Thursday, September 06, 2007

What's the Name of This Plant, in a Chacala Garden

Chacala, Nayarit, Mexico. My home. I love living in a different country, with a different culture, a different language, and especially a different climate.

I have been worried about my succulents, incluidng a few cacti, during the rainy season. I put some in pots (as above) and buried the bottem few inches out in the garden. They seem to be okay. A few plants have dissapeared, but I think that's due to sticky fingered friends.
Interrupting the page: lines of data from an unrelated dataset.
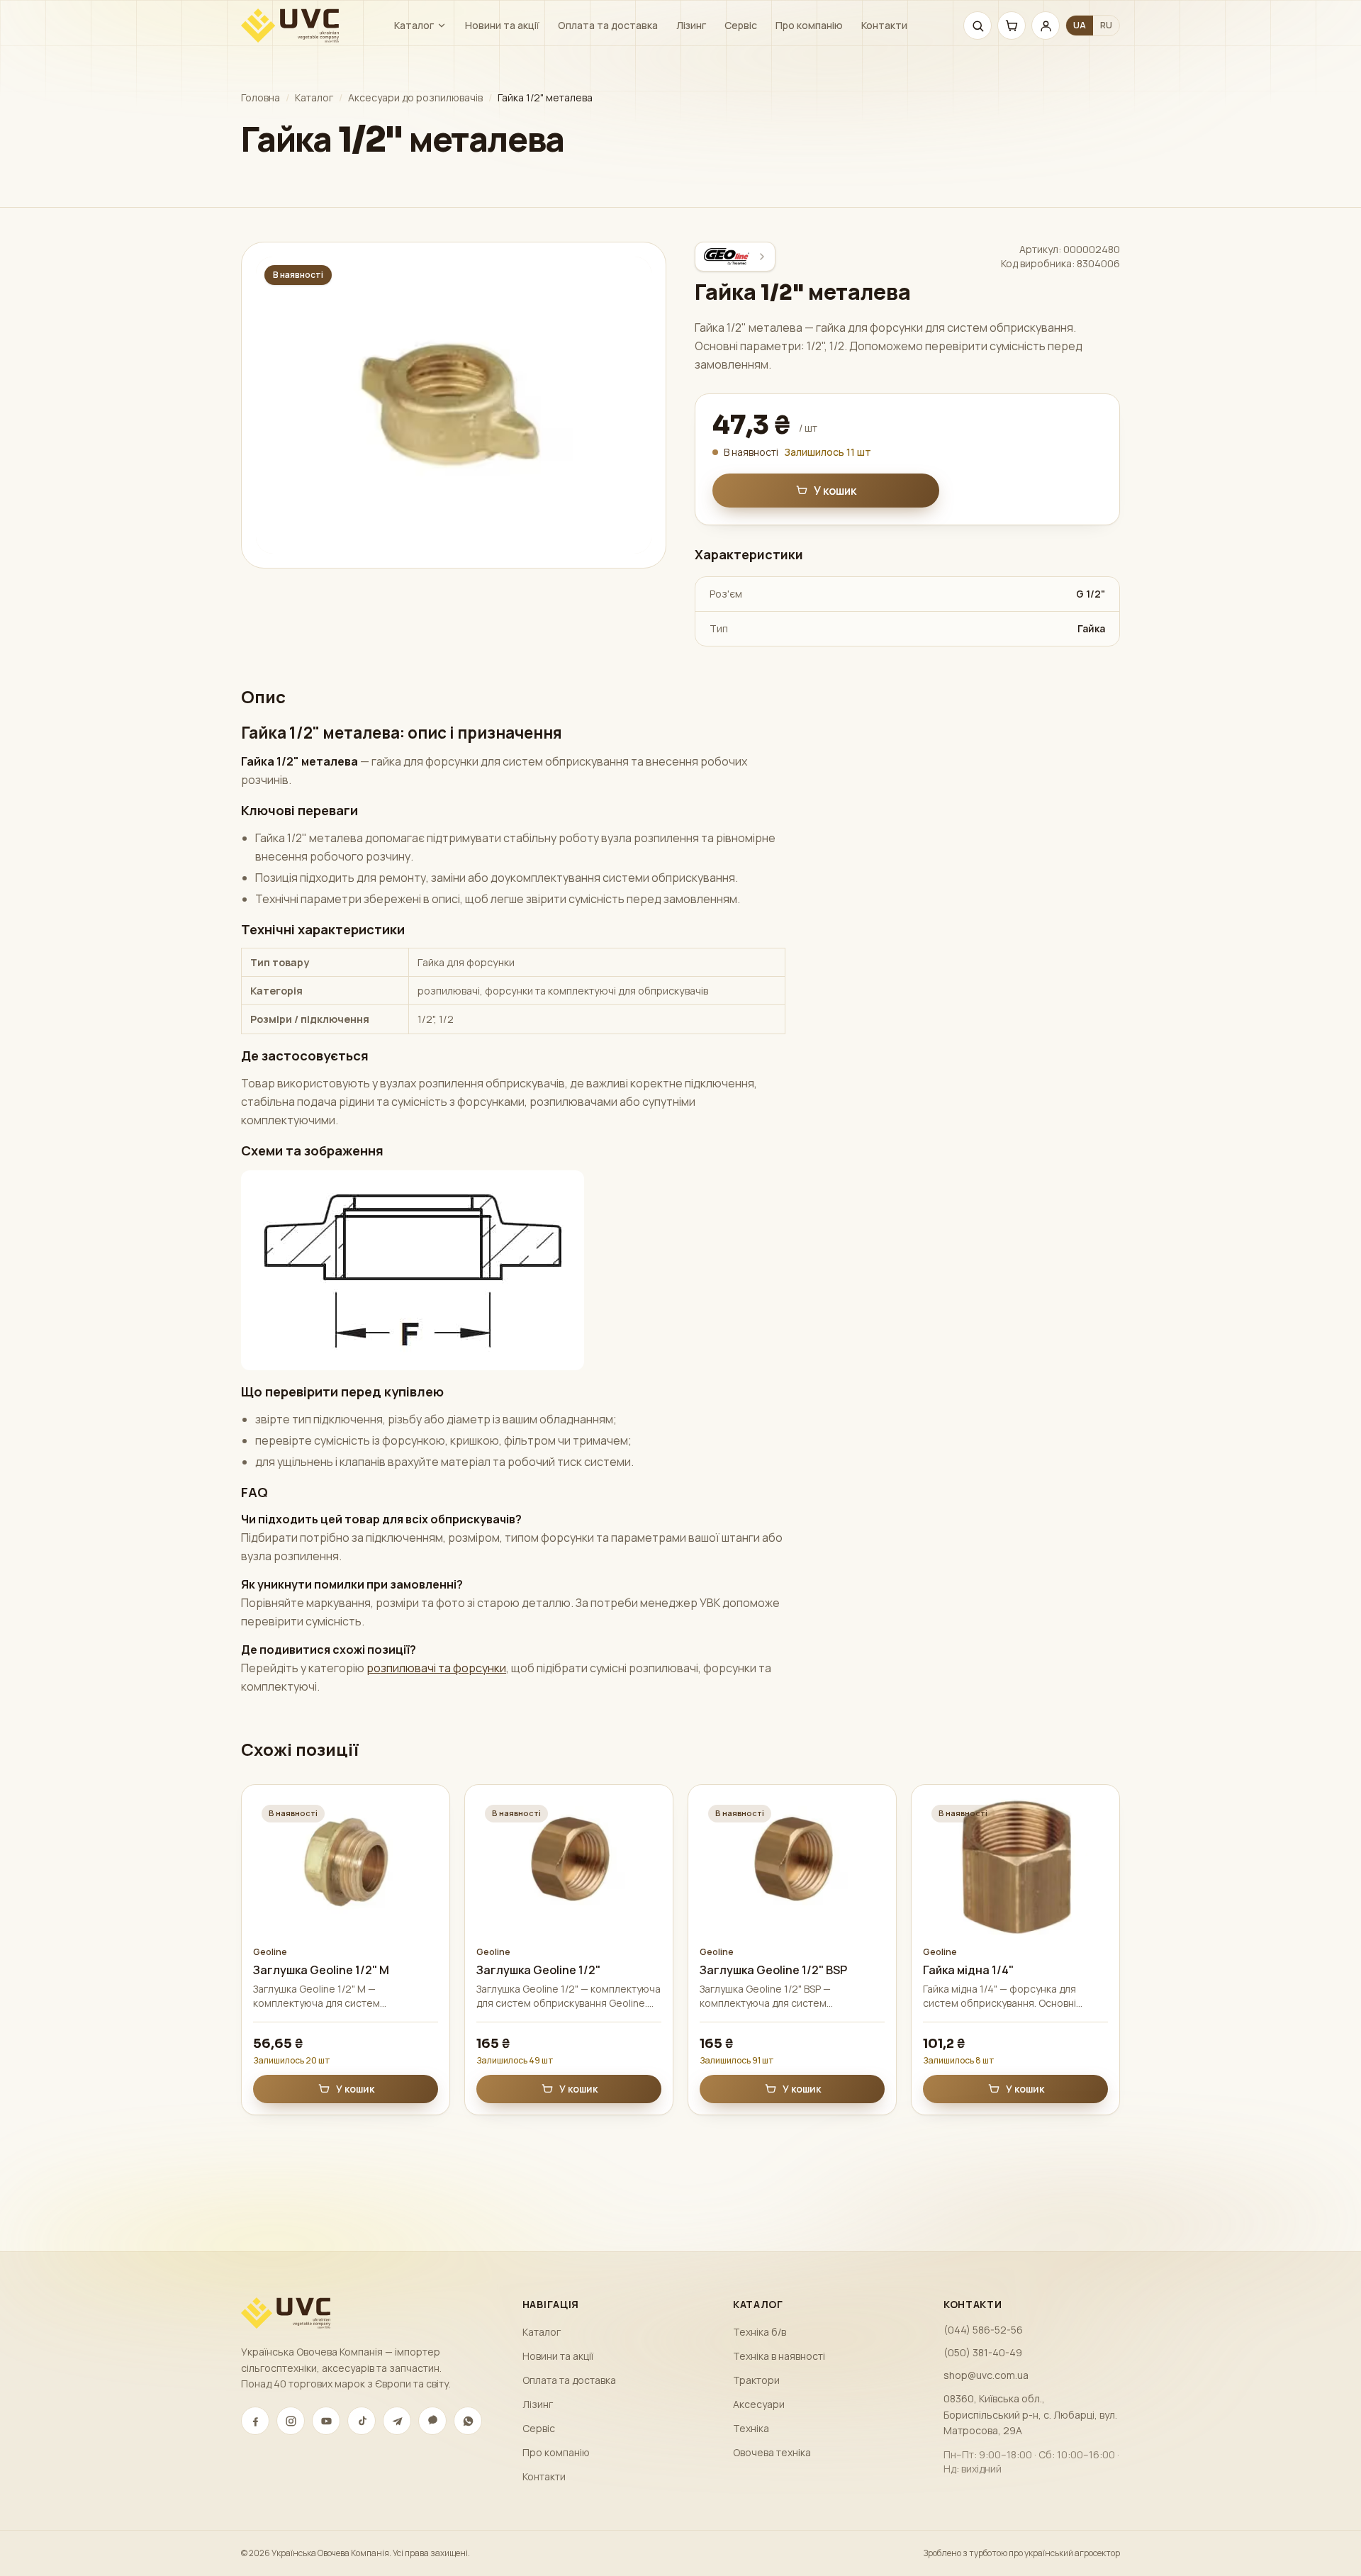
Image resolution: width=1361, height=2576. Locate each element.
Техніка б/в (759, 2332)
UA (1079, 25)
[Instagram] (290, 2421)
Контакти (884, 25)
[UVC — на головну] (290, 26)
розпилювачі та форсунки (436, 1668)
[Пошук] (977, 25)
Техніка (751, 2428)
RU (1106, 25)
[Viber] (432, 2421)
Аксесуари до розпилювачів (415, 97)
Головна (260, 97)
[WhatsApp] (468, 2421)
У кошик (835, 490)
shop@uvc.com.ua (986, 2375)
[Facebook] (255, 2421)
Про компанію (809, 25)
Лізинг (691, 25)
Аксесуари (759, 2404)
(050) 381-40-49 (982, 2352)
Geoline (270, 1952)
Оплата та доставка (608, 25)
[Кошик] (1011, 25)
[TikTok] (361, 2421)
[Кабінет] (1045, 25)
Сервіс (740, 25)
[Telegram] (397, 2421)
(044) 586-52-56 (983, 2329)
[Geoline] (735, 256)
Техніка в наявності (779, 2356)
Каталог (414, 25)
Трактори (756, 2380)
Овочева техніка (772, 2452)
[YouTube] (326, 2421)
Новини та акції (502, 25)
And many different plants. And even the plants I know from my previous gardening life in U.S. Zone 5/6 have different names here. Very few people I have met in Chacala, or even Puerto Vallarta (the nearest big city) use Latin names for plants.I haven’t been especially interested in gardening that past few months. I try to keep things pruned back, so we can get up and down the steps to the road. But otherwise, I have planted a few seeds, and done a few cuttings, but that’s about it. The nightly rain and warm temparatures, mid 80's to mid90's keep the jungle growings around Chacala.

Don’t have to worry about watering. It rained most nights. And with the high temps I am not not worrying much about early frosts either. I think the coldest it has been here in the past four years was 64 degrees one night. Usually the low is 68 or so.This is one of the water lilies (Lirio?) that I have growing in about ten white plastic buckets. I am trying to get them to grow in the pond of water that comes from the over-full septic tank. So far they plants haven't gone for that idea. They seem to like the buckets better.
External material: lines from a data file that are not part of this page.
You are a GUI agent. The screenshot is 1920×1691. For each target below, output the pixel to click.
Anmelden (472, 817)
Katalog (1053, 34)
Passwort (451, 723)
I have photos here of some plants I don’t know any name for except some local names that are descriptors, not really names. Like red vine, or whatever. Or stinky plant.

Here is mystery plant #1. This is a self-propagating plant that seems like a succulent. It that thick juicy leaves and grows very quickly. The tips of the large leaves bend over to the earth and send out roots. And new babies grow off the end of the leaf. Makes for easy starts, but I don’t know the name and I haven’t seen the plant blossom yet. And I don’t even know if it does blossom, or what it’s called.
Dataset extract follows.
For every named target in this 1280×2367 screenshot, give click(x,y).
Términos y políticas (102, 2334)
Mystery Plant #2This vine has dark green glossy leaves and trumpet shaped blossoms with light purple and white. It’s growing very quickly. It’s about 7 feet tall and has lots of long stems. None of us remember planting it. All of a suddenly the blossoms were popping out of a large gardenia plant. I peeked into the center of the gardenia plants and there was a very healthy, multi-stemmed vine growing up thru the gardenia.My landlady wants me to create a arch made of plants over the sidewalk coming up to the door of the downstairs units. I kept thinking I could make some kind of trellis, but I finally just used the plants twisted together. The purple flower vine is tall enough to create the arch, and it’s attached on the other side of the sidewalk to the sturdy, skinny trunk of a morning glory tree sapling. And a jasmine vine, about 4 months old, is just starting it’s growth, and is also tied to the morning glory trunk. We’ ll see how this works.

This is Mystery plant #3My gardening neighbors in Chacala call this an oregano plant. And the leaves smell like Oregano. They also grow what I like of as Organo, and is grown all over in the U.S.
This looks like a succulent, and grown very, very quickly. Really, in a week it has whole new branches two or three feet long, with lots of smaller branches growing off the main branch. I haven’t seem it blossom yet.

Any ideas would be appreciated.

3 comments:

mcm said...

Hi Andee
Mystery plant #3 is oregano -- this one is the species Coleus amboinicus, according to Diana Kennedy's Art of Mexican Cooking. She also reports there are 13 oreganos in Mexico! All different species. It grows very easily here in Yucatan, and I think it also is common in Cuba.

mcm said...

Mystery plant #1 looks like a species of Kalanchoe (I know that you have several others). According to Robert Lee Riffle, in the Tropical Look (one of my favorite gardening resources), Kalanchoe has 125 species. He says that "all have tubular or bell-shaped flowers, often pendant, with corollas that expand into four linear lobes" -- so maybe you will be able to tel for sure when it flowers.

FYI -- the plant you identified as water lily is a water hyacinth, Eichornia crassipes.

By the way -- I congratulate you on the subtle, low-key way you approached the possible plant "borrower"...no confrontation! Very Mexican! (but what do I know?)

mcm said...

Mystery plant #2 looks like Kalanchoe, but I'm not sure what species. There are some 125...
The blooms are bell-shaped, and should bloom in winter or spring.

The "water lily" is actually a water hyacinth, Eichornia crassipes.